→ EXERCISE GOAL: Please copy the records word for word, from the line with "Given: Click the period start date field" to the line with "Looking at the", and leave out the pictures.

→ MATERIAL SHOWN:

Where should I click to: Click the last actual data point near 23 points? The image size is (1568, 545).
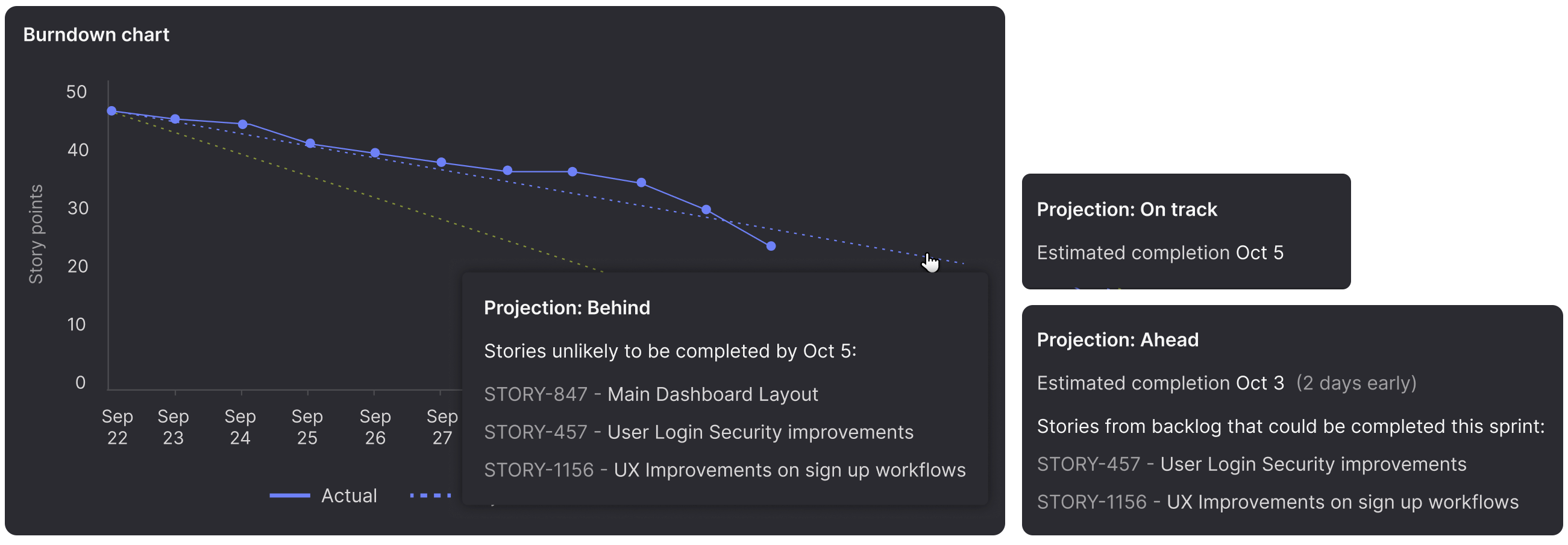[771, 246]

--

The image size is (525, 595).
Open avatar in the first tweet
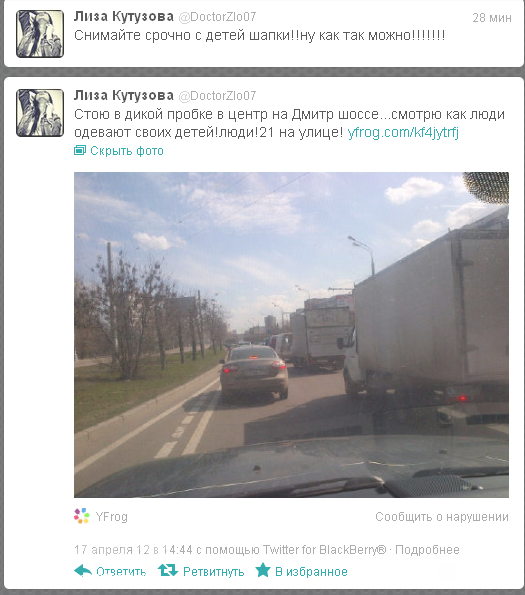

---

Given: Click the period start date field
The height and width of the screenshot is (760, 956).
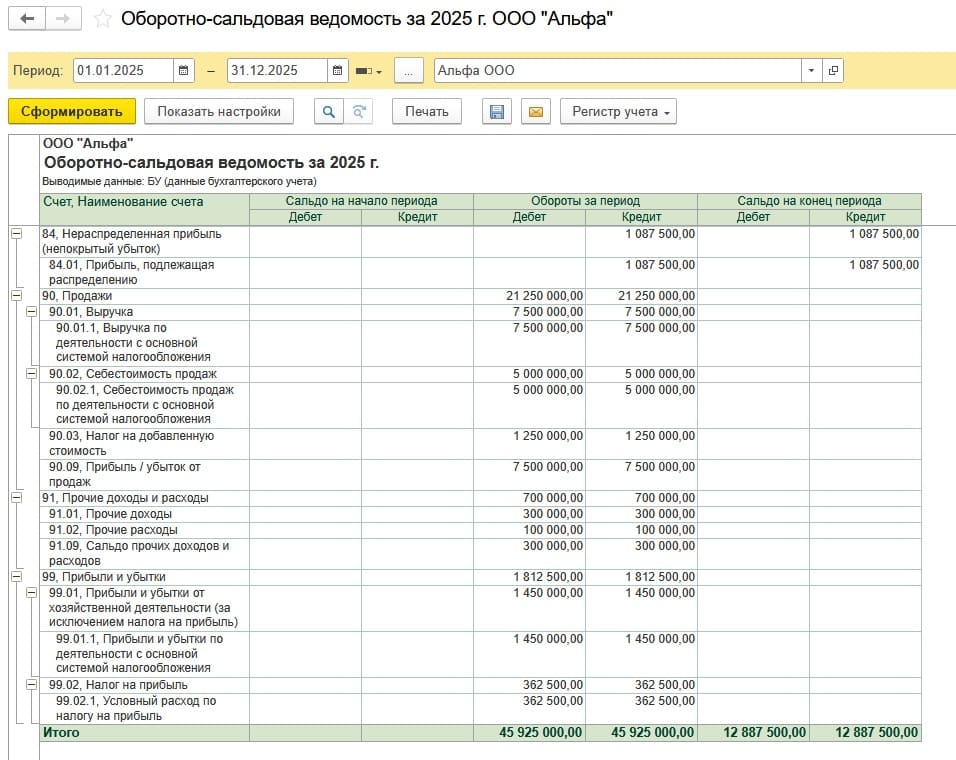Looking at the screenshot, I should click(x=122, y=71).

→ WRITTEN SOLUTION:
Given: Click the period start date field
The height and width of the screenshot is (760, 956).
Looking at the screenshot, I should click(x=122, y=71).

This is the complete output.